Educação
& despesas
31/12/2025 — O orçamento aprovado para 2026 destina R$ 233,4 bilhões para o Ministério da Educação. O Fundo de Desenvolvimento da Educação Básica ultrapassará a marca dos 370 bilhões, com a União adicionando R$ 13 bilhões (23,3% a mais que em 2025). A Educação Básica receberá o maior orçamento da história. As ações na área crescerão 24,1% em relação à proposta de 2025. Na Educação Superior, as dotações para as universidades federais mostram queda de -4,5%, com cortes de quase R$ 500 milhões. Por outro lado, foram direcionados R$ 61 bilhões para as emendas parlamentares. São mais de mil propostas aprovadas. Quanto ao pessoal, o MEC deverá reajustar o piso dos professores para 2026 em 0,37%, percentual bem abaixo da inflação. A Lei Orçamentária Anual de 2026 foi sancionada no início de janeiro
Receitas
vs. Despesas
27/12/2025 — O Congresso Nacional aprovou o orçamento federal para 2026. As receitas e as despesas estão estimadas em R$ 6,5 trilhões. Nas metas fiscais, o governo vai buscar um superávit primário de R$ 34,5 bilhões, com flexibilidade para ajustes. A peça ainda prevê um salário mínimo de R$ 1.621,00, um limite de R$ 1,8 trilhão para a dívida pública e R$ 61 bilhões para atender às demandas das emendas parlamentares. As áreas que que mais vão gastar no ano que vem serão a educação e a saúde. Para as duas preveem-se custos de R$ 455 bilhões. As receitas acontecerão majoritariamente nos tributos federais, com destaque para o Imposto de Renda para pessoas físicas e pessoas jurídicas, do PIS/Cofins e do Imposto Sobre Operações Financeiras. Em 2026 entrará em vigor a lei de isenção do imposto de renda para quem ganha até R$ 5 mil.
Governo
& arrecadação
23/12/2025 — A arrecadação do governo federal somou R$ 226,7 bilhões em novembro, informou a Receita Federal. O resultado representa aumento real de 3,75% na comparação com o novembro do ano passado (R$ 218,5 bilhões). O recorde na arrecadação aconteceu com ajuda do aumento do Imposto Sobre Operações Financeiras. Além do IOF, a taxação das bets também contribuiu para o aumento, fator que rendeu R$ 850 milhões no mês onze.

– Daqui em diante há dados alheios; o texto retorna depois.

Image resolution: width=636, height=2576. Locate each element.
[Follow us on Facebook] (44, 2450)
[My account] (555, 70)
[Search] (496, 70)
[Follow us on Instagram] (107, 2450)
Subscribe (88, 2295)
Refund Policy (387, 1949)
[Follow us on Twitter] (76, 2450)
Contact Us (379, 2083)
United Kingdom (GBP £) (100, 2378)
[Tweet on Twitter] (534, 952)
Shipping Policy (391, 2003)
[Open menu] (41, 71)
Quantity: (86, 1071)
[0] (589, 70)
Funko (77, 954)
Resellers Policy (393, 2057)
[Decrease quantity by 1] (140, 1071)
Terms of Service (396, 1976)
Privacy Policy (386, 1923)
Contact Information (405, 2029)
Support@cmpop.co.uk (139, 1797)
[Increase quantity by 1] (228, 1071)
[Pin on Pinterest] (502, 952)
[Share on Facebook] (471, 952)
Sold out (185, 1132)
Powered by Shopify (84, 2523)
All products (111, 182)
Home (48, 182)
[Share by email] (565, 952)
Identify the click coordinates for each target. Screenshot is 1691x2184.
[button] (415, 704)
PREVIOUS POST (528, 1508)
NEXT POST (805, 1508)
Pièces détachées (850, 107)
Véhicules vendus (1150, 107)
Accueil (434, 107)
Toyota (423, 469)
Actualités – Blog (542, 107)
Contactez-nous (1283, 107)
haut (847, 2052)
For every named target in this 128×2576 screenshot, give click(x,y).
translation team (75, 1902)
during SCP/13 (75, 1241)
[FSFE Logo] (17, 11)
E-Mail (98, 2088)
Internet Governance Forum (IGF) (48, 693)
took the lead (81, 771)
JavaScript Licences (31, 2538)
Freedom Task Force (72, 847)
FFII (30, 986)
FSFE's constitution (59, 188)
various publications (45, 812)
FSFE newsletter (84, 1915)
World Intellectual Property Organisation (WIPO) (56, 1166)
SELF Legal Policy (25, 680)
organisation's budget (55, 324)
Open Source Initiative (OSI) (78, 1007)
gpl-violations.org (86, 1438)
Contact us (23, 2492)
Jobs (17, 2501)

A alta na arrecadação se deu ainda em razão do crescimento do Imposto de Renda sobre aplicações financeiras decorrentes da elevada taxa de juros e também dos juros sobre capital próprio das empresas. Nos onze primeiros meses de 2025, ainda segundo dados oficiais, a arrecadação federal totalizou R$ 2,62 trilhões, número corrigido pela inflação. O valor representa crescimento real de 3,25% em relação ao mesmo período do ano passado, período em que acumulou R$ 2,54 trilhões.